You are effectively lending money, to be repaid by yield from a specific token. The compensation for this lending is based on the daily discount rate: payments are worth slightly less based on the number of days since the original transaction. Repayment is not tied to a specific borrower, but rather the combined yield output of the entire pool.
Let's walk through an example. Suppose there is a market on Delorean with a combined 500,000 GLP tokens. Associated with these tokens is 5 ETH net present value of future yield that has been sold by a number of different borrowers.
The 5 net present value of ETH represents the total amount available to buy. It can be purchased entirely by one person, or purchased in pieces by different people.
Let's say we purchase all 5 net present value ETH from the pool. This purchase entitles us to that present value of ETH, relative to the time of the transaction, but it doesn't make any guarantees about the timing of that payment.

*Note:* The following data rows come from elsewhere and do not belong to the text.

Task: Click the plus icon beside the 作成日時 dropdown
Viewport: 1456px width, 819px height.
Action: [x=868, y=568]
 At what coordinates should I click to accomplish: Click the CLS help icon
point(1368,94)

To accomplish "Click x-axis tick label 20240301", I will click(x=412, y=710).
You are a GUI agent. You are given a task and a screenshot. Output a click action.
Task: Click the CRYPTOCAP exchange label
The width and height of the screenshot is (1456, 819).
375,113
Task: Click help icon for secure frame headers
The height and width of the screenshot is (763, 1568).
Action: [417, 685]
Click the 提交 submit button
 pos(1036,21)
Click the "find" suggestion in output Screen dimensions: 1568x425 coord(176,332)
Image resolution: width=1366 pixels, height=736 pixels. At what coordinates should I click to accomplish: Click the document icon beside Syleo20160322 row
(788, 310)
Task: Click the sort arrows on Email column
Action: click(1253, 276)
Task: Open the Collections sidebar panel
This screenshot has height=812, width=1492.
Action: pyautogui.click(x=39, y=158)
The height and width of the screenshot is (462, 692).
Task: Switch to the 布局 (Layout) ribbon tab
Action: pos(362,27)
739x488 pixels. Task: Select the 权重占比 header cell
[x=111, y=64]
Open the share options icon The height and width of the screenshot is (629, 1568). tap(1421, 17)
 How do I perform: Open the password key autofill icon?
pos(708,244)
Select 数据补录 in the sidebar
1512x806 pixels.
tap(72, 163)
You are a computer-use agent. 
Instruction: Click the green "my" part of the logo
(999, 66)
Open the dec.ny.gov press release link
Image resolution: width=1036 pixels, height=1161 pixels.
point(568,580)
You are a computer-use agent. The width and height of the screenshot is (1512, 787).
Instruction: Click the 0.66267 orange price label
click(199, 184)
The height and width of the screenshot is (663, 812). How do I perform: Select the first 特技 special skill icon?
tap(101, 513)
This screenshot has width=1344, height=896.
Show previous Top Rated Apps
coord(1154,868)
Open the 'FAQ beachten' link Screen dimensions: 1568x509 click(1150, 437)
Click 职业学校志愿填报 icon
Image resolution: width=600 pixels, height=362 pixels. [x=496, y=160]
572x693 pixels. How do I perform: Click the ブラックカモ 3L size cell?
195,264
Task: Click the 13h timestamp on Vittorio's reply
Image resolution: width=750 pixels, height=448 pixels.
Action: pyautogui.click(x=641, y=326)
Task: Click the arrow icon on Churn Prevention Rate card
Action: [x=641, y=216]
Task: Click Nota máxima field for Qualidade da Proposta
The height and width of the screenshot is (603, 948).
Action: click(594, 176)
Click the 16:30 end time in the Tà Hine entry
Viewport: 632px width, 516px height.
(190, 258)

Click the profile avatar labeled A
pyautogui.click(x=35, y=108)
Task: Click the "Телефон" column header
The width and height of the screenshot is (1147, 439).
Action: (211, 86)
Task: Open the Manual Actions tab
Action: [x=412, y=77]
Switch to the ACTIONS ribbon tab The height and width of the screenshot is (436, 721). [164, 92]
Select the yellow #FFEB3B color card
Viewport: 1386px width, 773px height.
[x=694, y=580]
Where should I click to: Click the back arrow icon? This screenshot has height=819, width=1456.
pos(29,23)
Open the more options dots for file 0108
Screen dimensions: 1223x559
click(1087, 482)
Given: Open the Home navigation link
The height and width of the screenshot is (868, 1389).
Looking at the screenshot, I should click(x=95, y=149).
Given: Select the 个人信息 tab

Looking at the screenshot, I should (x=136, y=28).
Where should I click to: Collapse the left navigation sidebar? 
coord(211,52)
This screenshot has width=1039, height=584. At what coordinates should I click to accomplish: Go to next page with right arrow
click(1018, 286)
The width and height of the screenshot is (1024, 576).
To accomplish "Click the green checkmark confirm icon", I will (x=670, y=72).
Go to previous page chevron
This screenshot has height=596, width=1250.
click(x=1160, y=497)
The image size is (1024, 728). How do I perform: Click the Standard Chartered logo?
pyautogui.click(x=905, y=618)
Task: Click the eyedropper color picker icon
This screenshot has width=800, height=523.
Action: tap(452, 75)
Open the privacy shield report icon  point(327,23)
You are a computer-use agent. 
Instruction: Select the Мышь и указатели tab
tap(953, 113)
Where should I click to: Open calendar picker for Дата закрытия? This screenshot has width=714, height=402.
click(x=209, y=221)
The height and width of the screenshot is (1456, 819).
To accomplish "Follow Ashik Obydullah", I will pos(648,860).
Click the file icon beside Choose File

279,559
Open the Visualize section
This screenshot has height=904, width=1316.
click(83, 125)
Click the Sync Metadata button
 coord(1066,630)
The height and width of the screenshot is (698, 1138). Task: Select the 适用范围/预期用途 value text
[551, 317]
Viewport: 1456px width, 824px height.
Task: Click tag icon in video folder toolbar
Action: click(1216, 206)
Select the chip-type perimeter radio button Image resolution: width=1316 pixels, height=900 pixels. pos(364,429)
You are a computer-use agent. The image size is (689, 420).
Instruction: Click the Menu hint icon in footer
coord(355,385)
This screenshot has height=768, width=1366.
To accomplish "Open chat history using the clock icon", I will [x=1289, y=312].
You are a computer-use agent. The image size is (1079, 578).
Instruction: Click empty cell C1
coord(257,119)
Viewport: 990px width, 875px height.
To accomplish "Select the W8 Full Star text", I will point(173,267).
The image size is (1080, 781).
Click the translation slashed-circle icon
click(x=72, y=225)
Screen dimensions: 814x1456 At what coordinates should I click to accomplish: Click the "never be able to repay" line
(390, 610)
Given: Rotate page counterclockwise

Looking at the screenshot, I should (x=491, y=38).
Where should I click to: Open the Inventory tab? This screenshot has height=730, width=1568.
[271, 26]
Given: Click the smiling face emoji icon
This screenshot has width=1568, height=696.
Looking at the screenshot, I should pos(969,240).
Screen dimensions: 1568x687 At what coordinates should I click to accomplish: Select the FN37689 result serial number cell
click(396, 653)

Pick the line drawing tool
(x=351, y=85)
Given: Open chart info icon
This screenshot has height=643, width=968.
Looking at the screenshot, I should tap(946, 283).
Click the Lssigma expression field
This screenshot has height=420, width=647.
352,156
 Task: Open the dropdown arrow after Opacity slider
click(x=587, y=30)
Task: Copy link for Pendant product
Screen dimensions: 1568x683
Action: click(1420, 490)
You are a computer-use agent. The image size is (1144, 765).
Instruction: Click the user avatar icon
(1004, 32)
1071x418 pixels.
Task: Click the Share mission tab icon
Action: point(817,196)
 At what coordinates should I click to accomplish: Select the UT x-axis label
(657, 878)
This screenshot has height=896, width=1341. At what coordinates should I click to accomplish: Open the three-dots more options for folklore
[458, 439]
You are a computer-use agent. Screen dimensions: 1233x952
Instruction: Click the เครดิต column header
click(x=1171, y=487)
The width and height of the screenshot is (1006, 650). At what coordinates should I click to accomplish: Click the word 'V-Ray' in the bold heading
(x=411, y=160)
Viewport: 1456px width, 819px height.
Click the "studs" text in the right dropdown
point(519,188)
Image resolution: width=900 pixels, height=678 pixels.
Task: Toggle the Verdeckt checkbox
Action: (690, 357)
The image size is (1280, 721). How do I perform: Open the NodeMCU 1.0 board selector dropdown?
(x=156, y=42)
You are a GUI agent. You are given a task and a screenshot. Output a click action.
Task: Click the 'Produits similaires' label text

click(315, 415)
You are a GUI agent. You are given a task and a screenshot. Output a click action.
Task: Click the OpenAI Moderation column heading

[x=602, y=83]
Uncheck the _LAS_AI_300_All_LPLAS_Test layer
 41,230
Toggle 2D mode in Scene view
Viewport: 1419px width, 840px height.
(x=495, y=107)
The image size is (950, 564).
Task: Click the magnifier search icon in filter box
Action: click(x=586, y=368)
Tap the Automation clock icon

Lets assume a daily discount rate of 0.1%, and an average yield rate of 0.4 ETH / day. The payments from escrowed tokens will look like this:
The bars in green represent yield payments that repay the 5 net present value of ETH. The gray bars are yield that is not owed the Delorean pool.
But what if the rate of yield is lower? Let's say it drops to just 0.25 ETH/day. The chart below shows the new scenario:
There are more green bars now. This represents the longer time it takes for us to collect our owed 5 net present value of ETH. However, the face value that we collect is also slightly higher, to compensate for the longer loan term, and the resulting APY is the same.